··· DATA PROVIDED
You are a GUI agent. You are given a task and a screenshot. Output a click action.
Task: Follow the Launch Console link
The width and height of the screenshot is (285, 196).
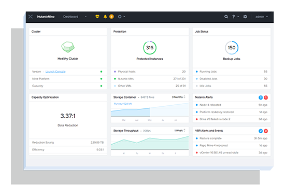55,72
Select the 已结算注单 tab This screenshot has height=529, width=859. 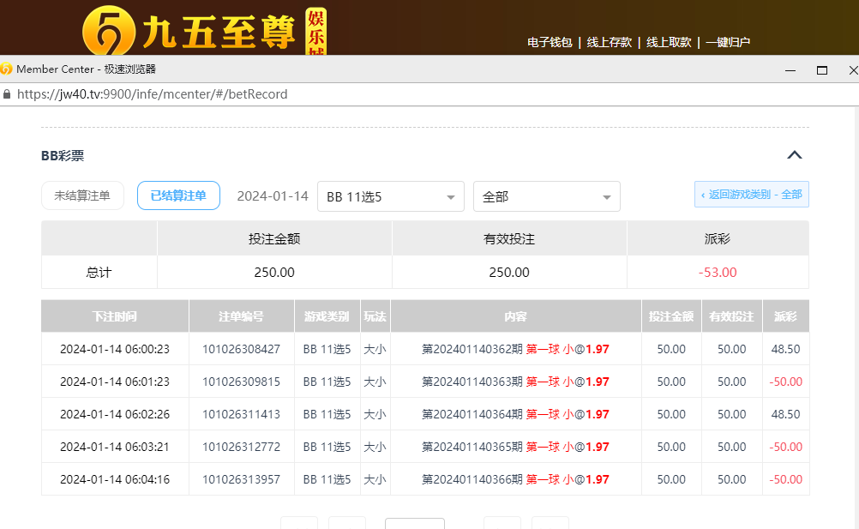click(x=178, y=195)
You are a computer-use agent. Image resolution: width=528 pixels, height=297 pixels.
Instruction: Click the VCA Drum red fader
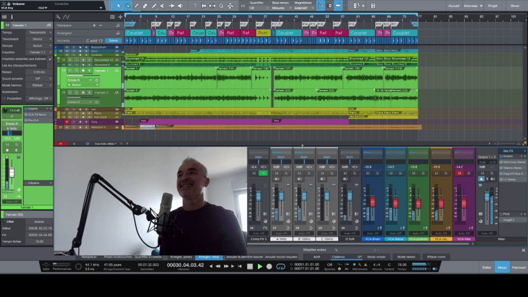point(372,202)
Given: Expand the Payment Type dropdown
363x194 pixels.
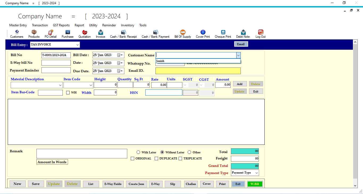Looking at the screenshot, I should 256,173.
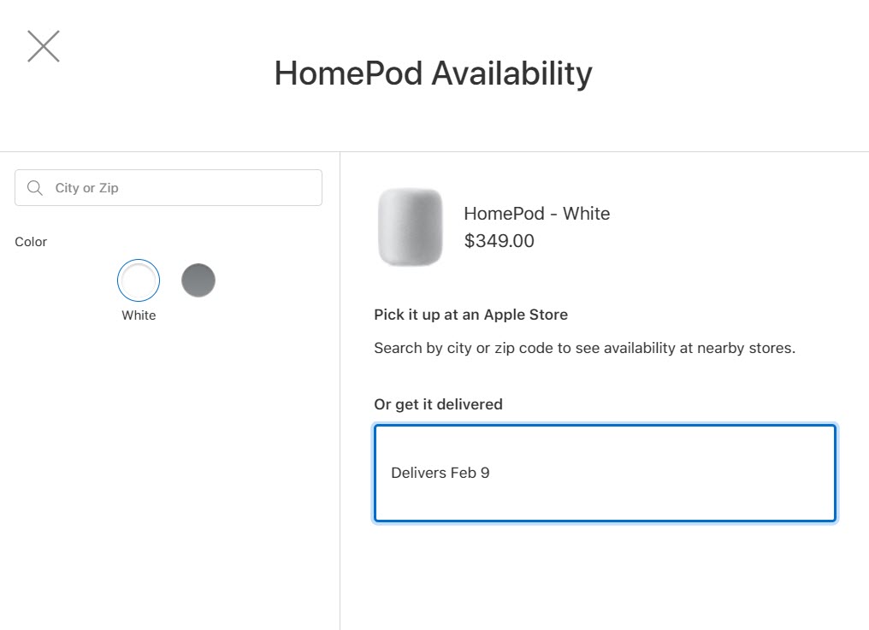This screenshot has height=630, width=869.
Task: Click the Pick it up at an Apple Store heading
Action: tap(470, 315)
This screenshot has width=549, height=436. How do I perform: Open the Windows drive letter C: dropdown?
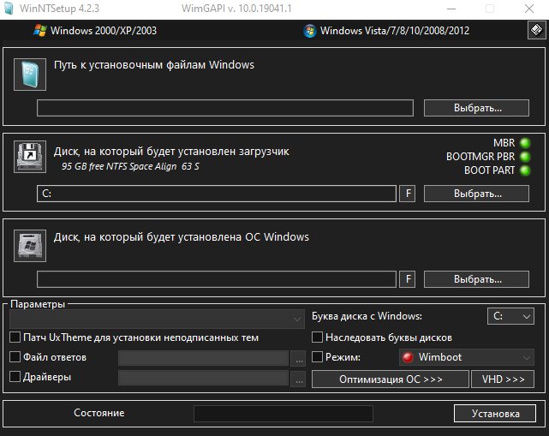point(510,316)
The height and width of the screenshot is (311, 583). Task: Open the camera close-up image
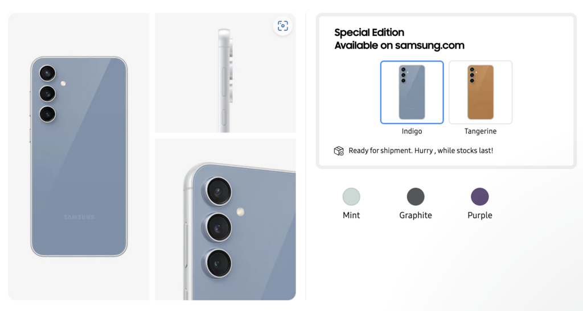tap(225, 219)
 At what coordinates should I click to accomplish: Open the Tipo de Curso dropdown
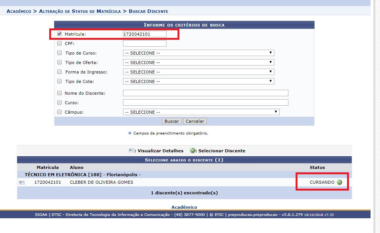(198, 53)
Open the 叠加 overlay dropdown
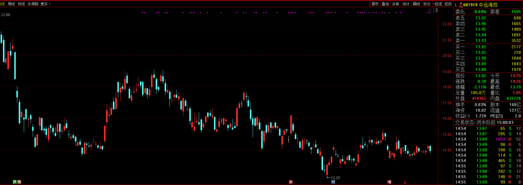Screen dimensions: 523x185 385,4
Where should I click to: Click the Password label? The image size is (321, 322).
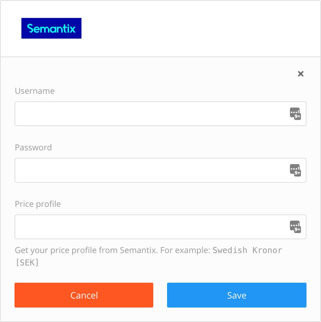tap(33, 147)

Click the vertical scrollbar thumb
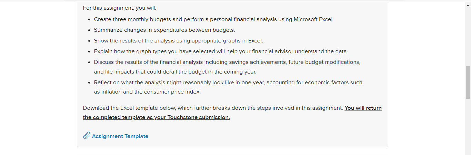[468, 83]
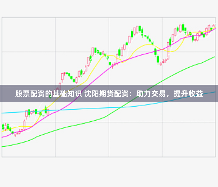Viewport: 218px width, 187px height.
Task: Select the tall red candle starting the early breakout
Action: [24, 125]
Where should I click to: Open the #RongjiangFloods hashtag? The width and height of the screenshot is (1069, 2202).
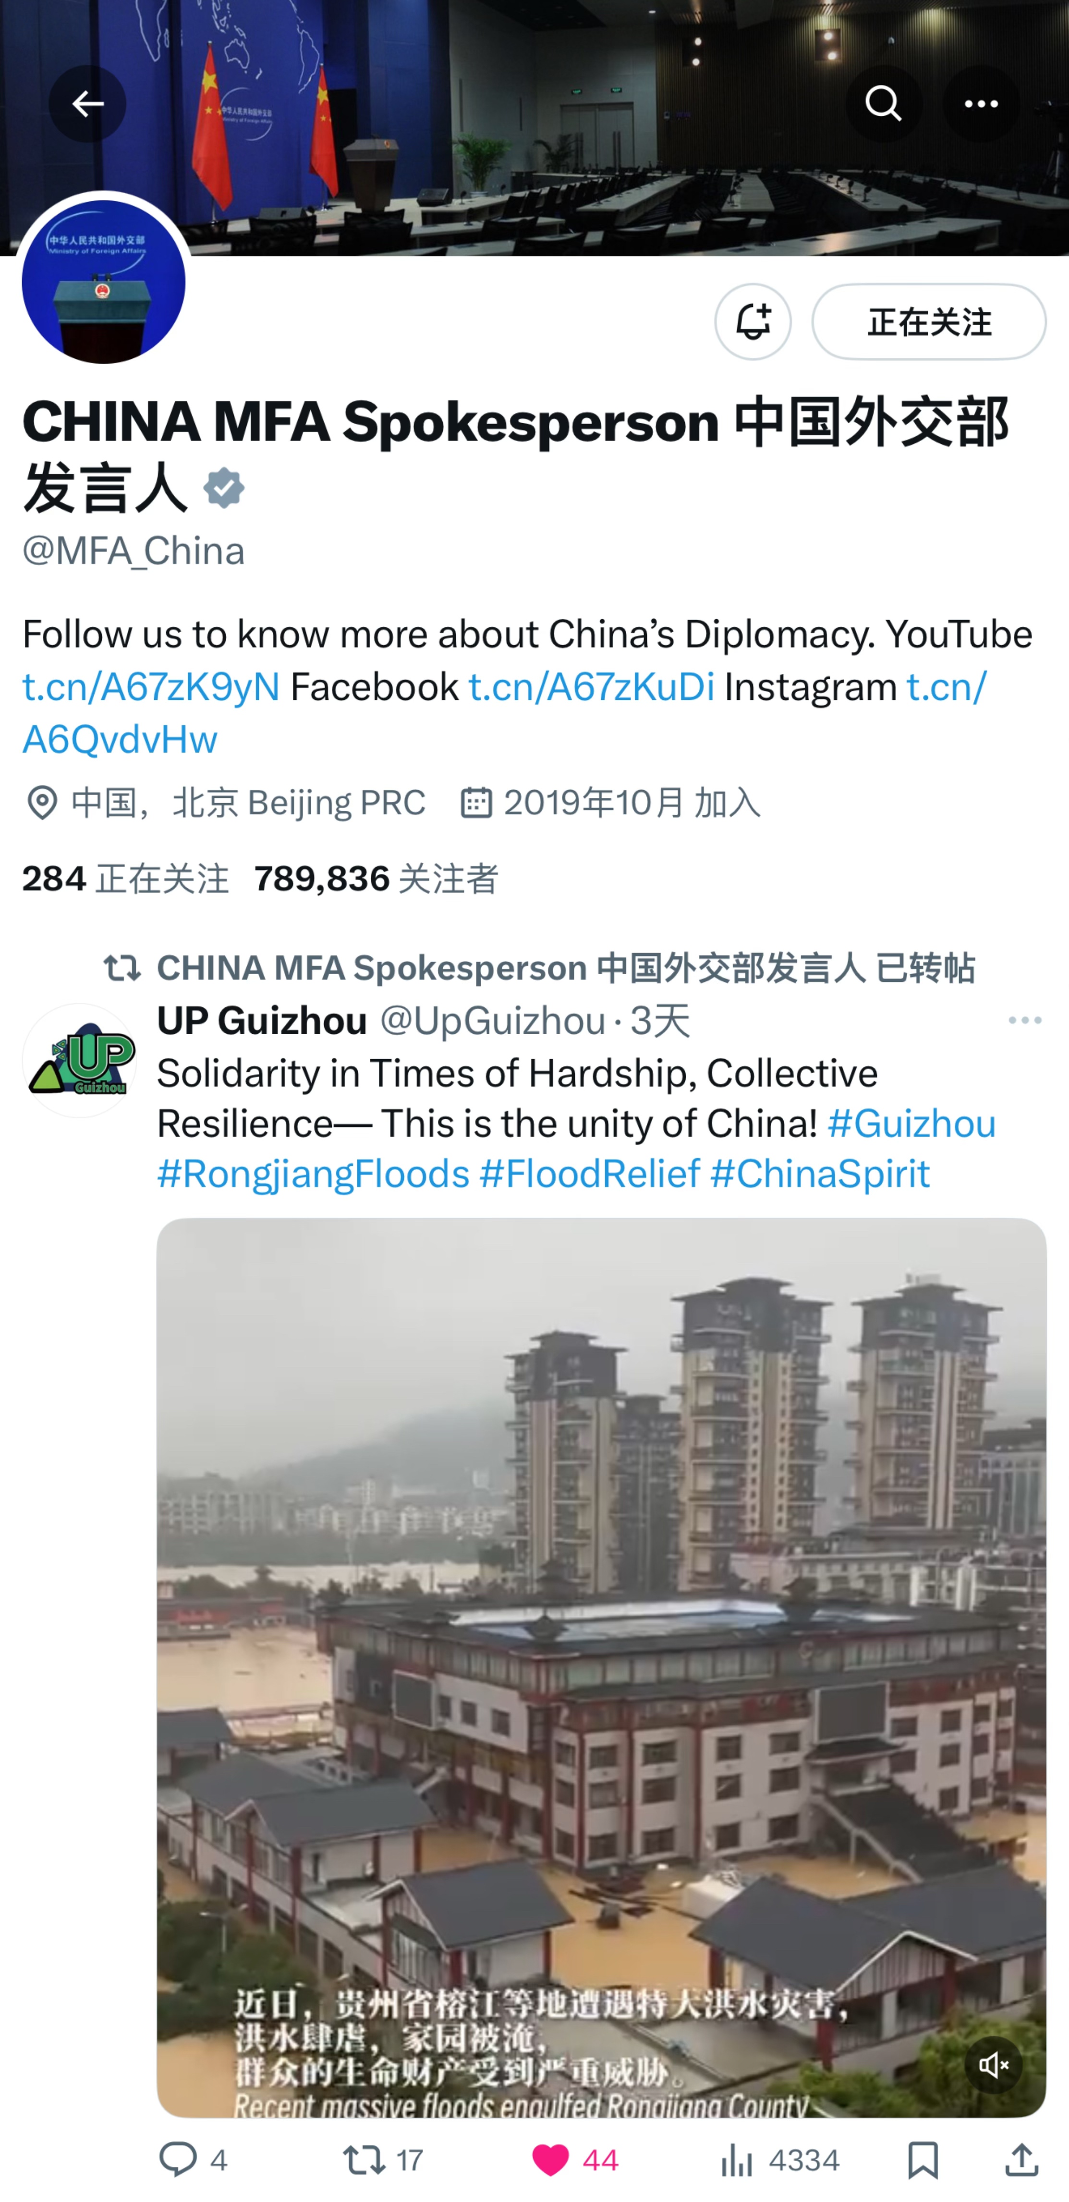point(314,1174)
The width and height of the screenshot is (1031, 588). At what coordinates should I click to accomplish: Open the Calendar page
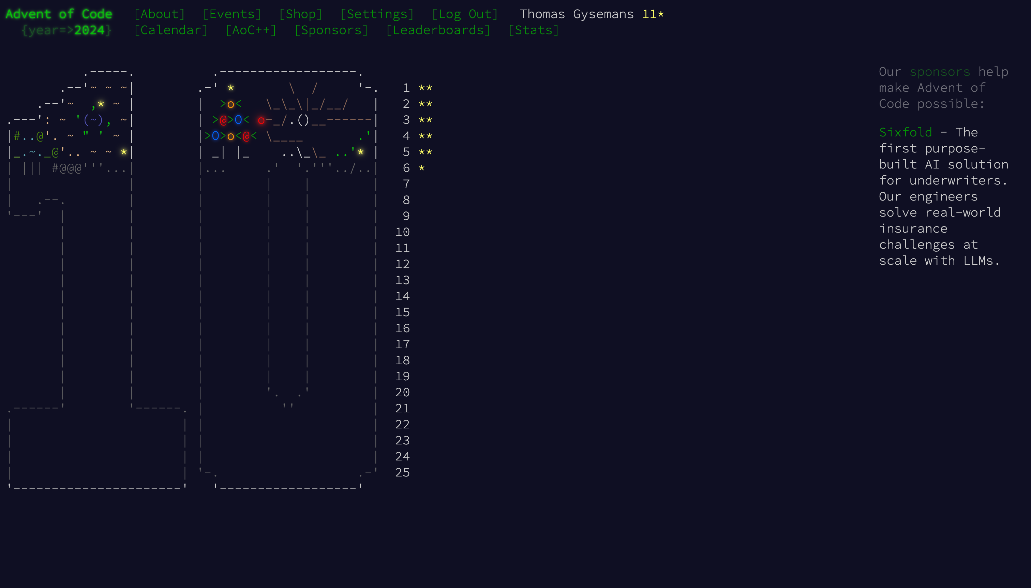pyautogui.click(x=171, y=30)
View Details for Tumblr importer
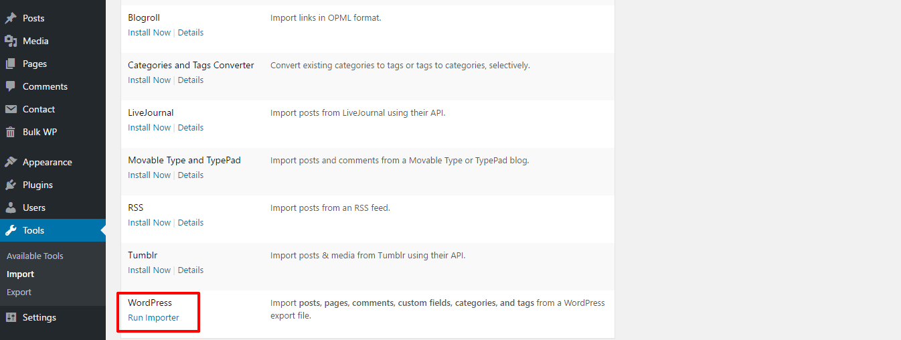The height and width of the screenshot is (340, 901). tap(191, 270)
······
ABOUT THIS EXERCISE: Every line from the one holding "Where should I click to: Open" to the last line of the listing above, inclusive, must appear exactly as written, and no picture may appear.

SOLUTION TO THE EXERCISE:
Where should I click to: Open the #RongjiangFloods hashtag? The width and height of the screenshot is (1069, 2202).
point(314,1174)
The width and height of the screenshot is (1031, 588). At what coordinates should I click to accomplish: Open the Calendar page
pyautogui.click(x=171, y=30)
View Details for Tumblr importer
The height and width of the screenshot is (340, 901). tap(191, 270)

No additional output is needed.